In order to find the answer to our question we have researched a couple of job searching websites and decided to use CyberCoders and Indeed website to scrape the skillsets required for Jobs that had a title of Data Scientist.We will be using the rvest and MySQL libraries. rvest will be used to scrape and parse the HTML data.
library(devtools)
library(RMySQL)
## Loading required package: DBI
library(arules)
## Loading required package: Matrix
##
## Attaching package: 'arules'
## The following objects are masked from 'package:base':
##
## abbreviate, write
library(arulesViz)
## Loading required package: grid
library(ggplot2)
library(plyr)
CREATE TABLE DataScienceJobs(
JobId int auto_increment primary key,
JobTitle nvarchar(255),
JobLocation nvarchar(255),
JobSalary nvarchar(255),
Source nvarchar(255)
);
CREATE TABLE DataScienceSkills(
SkillId int auto_increment primary key,
JobId int,
SkillName nvarchar(255)
);
We seperated out the data collection part in in a R Script file called Project3.R
In that file we are scraping the data from CyberCoders and Indeed website for Jobs that have a title of data scientist and inserting it in to the tables created based on the above schema.

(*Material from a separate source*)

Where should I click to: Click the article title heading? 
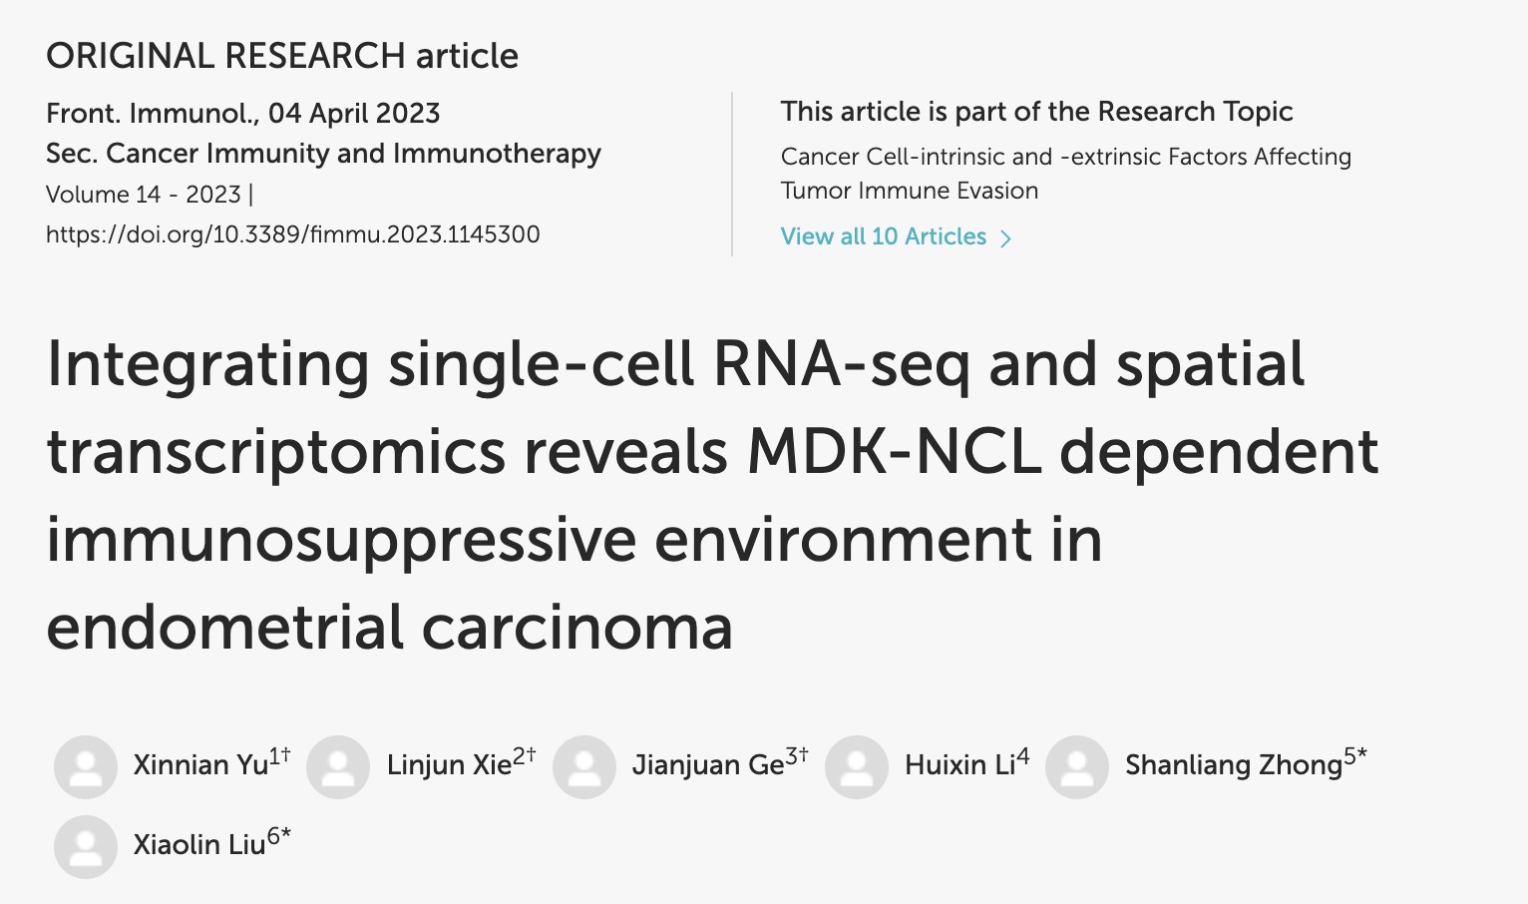[712, 496]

Below is the link to that code.
https://github.com/umais/Data607-Project3/blob/master/Project3/Project3.R
We will be retrieving the data inserted in MYSQL from the scraping done from the R script file and performing some downstream analysis on the data.

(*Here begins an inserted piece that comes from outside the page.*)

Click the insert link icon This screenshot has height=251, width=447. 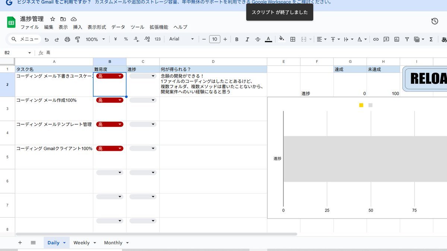[376, 39]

mydb = dbConnect(MySQL(), user='root', password='Welcome@1', dbname='project3', host='localhost')
#mydb = dbConnect(MySQL(), user='root', password='password', host= '127.0.0.1', port=3306)
#dbSendQuery(mydb, "CREATE DATABASE project3;")
#dbSendQuery(mydb, "USE project3")
results = dbSendQuery(mydb, "SELECT j.JobTitle,j.JobLocation,s.SkillName FROM DataScienceJobs j INNER JOIN DataScienceSkills s ON j.JobId=s.JobId ;")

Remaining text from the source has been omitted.